Skip to content

Utils

remove_duplicate_spaces

Remove duplicate spaces. Replace multiple spaces with one space.

Multiple newline characters and empty lines will be replaced
with one newline character.

:param str text: input text
:return: text without duplicated spaces and newlines
:rtype: str
from pykhmernlp import remove_duplicate_spaces

remove_duplicate_spaces('ក    គ    ថ')

# Result: 
# 'ក គ ថ'

remove_zero_width_characters

Remove zero-width characters.

These non-visible characters may cause unexpected result from the
user's point of view.
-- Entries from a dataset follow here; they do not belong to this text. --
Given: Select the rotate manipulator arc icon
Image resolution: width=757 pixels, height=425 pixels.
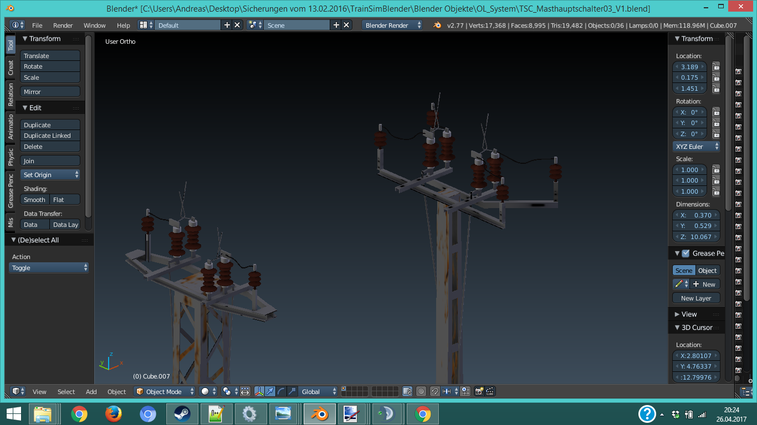Looking at the screenshot, I should coord(281,391).
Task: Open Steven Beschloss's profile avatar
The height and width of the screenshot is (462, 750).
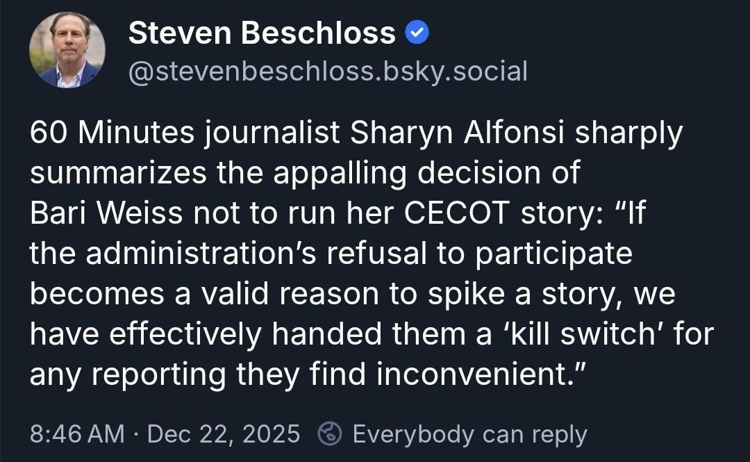Action: (x=67, y=50)
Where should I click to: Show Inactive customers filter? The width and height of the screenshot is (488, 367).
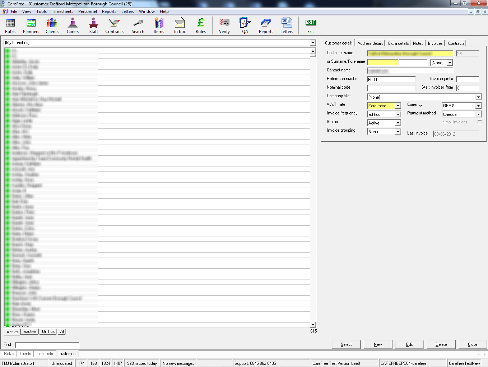pyautogui.click(x=29, y=331)
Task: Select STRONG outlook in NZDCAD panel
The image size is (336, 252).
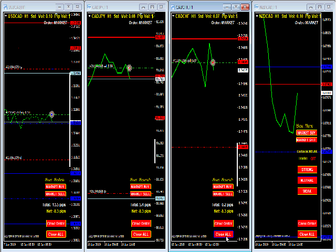Action: click(x=307, y=170)
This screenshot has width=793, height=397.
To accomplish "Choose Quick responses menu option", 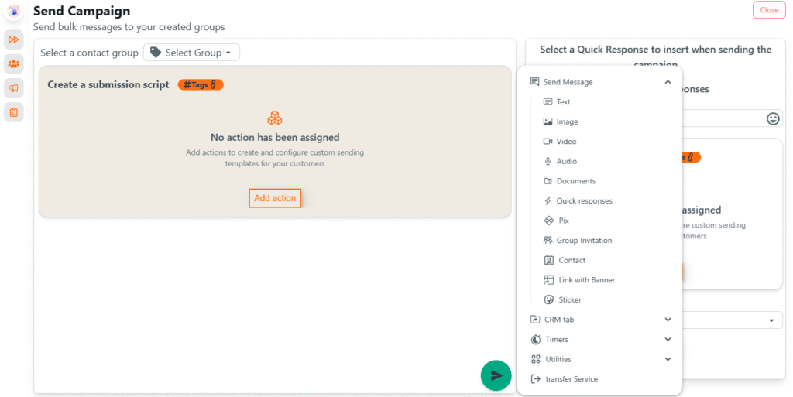I will pyautogui.click(x=584, y=201).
Removing them can make string matching more robust.

Characters to be removed:

    * Zero-width space (ZWSP)
    * Zero-width non-joiner (ZWJP)

:param str text: input text
:return: text without zero-width characters
:rtype: str
from pykhmernlp import remove_zero_width_characters

text1 = 'ក\u200b\u200cថ'
text2 = 'ក\u200b\u200b\u200c\u200cថ'
text3 = 'កគថ'

print(remove_zero_width_characters(text1))
print(remove_zero_width_characters(text2))
print(remove_zero_width_characters(text3))

# Result
# 'កគថ'
# 'កគថ'
# 'កគថ'